MKs Demand Action on Nursing-Home Abuses

An elderly man walks down a street in Yerushalayim. (Kobi Gideon/Flash90)

Recent exposés by Channel Two and Yediot Achronot on care issues and problems in geriatric nursing homes led the Knesset this week to conduct hearings on the state of the homes. The hearing was held at the Knesset Labor, Welfare, and Health Committee, chaired by MK Eli Alalouf (Kulanu), who said that the testimony at the session was “very difficult to absorb. It indicates that we have lost several basic and important principles that should be natural for us.”

The exposés, using hidden cameras, collected footage of elderly patients of the facility living in squalor. Residents were forced to spend numerous days without a shower, food was old and rancid, dishes and pots went unwashed, and residents went days without anyone coming to check on them. Disease, injury and suffering were common, and hundreds of complaints lodged with government agencies went unanswered.

No one should be treated in this manner, said Alalouf, from both a moral and legal point of view – but unfortunately, both were failing Israelis in this instance. “The weakest population, the one that cannot defend itself, is the one that society needs to defend the most,” Alalouf said. “The government owes these people that assistance, which should come in the form of state-sponsored homes. Instead, we have divested government from this task, and placed it in the hands of private entrepreneurs.”

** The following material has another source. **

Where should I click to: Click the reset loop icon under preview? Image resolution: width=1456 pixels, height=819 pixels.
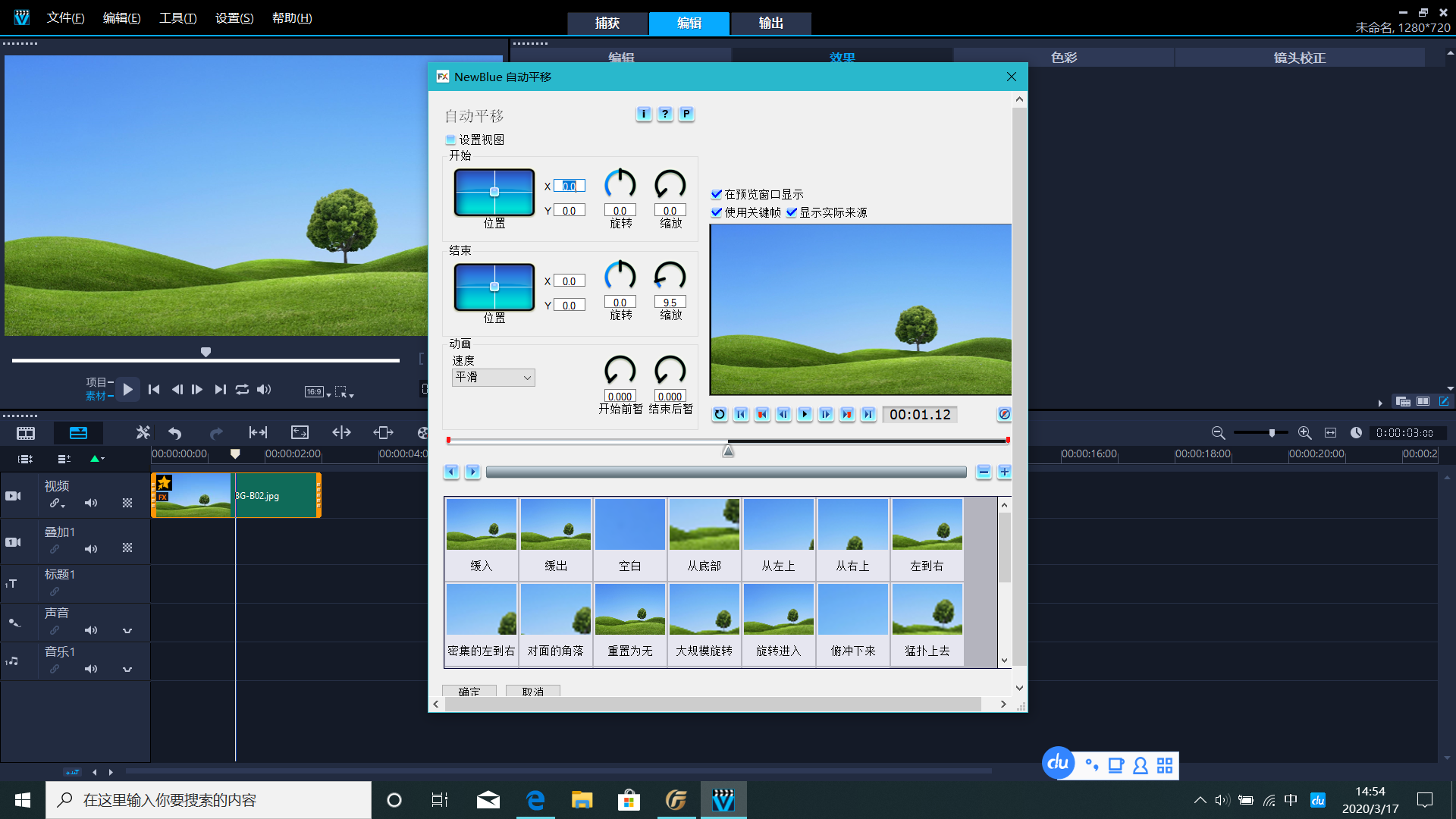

MK David Amsalem (Likud) said that a big part of the problem was that the ill elderly were being warehoused in the institutions, hundreds of which had treatment issues. “There are not enough workers for home care, and this contributes to the problem,” he said. “Some 5,000 workers are needed for these jobs, and the shortage means that many workers are on the job 16 and 17 hours a day. Each ministry believes that someone else will be taking care of this issue, so nothing gets done.”

Amsalem called for legislation to make it easier to bring in foreign workers to work in elderly care, especially from Sri Lanka and the Philippines, the two major sources of these workers in Israel. Alalouf pledged to propose legislation for this.

The problem – and the need – is set to get worse, said Moshe Bar Siman-Tov, Director General of the Health Ministry. “Israel’s population is aging, and a national plan to help the country deal with the growth of the elderly population is necessary,” he said. “Currently, there is no such plan.”